[What needs to be done] Using the material below, copy every line where "naturales" appears.

--

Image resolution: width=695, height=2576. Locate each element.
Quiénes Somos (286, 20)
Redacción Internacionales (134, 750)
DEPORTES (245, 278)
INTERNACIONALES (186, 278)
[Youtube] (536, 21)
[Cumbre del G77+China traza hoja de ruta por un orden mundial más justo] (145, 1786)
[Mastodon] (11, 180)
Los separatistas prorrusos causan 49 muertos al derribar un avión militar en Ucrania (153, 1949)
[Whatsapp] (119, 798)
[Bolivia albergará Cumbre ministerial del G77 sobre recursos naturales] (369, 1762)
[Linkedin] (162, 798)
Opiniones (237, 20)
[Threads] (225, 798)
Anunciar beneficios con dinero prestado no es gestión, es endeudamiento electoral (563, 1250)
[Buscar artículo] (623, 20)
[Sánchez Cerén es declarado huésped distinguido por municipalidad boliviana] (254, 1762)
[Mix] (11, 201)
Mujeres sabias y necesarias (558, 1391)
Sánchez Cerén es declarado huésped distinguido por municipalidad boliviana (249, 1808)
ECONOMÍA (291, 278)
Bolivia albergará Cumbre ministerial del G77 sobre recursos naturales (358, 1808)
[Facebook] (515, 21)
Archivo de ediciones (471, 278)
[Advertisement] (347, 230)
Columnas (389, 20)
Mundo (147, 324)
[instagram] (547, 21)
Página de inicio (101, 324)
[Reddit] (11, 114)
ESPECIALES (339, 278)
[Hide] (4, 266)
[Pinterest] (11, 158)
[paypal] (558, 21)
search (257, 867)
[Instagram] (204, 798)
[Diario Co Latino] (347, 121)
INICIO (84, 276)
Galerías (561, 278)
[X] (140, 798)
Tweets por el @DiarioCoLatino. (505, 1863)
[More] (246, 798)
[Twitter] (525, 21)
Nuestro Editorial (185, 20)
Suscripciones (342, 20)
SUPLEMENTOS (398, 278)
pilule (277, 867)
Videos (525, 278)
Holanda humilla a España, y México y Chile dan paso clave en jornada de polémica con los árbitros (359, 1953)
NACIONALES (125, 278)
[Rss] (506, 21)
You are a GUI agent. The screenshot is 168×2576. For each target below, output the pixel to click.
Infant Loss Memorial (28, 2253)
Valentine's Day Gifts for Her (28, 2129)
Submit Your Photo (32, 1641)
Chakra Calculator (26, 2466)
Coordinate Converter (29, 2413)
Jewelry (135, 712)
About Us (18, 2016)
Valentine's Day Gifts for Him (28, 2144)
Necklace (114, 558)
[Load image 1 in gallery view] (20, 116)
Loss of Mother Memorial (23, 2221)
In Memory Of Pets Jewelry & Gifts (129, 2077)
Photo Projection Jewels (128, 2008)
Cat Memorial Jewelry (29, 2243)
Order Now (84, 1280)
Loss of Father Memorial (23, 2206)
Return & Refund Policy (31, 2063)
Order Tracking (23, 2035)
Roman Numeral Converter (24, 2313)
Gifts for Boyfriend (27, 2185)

--

[Task solution]
[Bolivia albergará Cumbre ministerial del G77 sobre recursos naturales] (369, 1762)
Bolivia albergará Cumbre ministerial del G77 sobre recursos naturales (358, 1808)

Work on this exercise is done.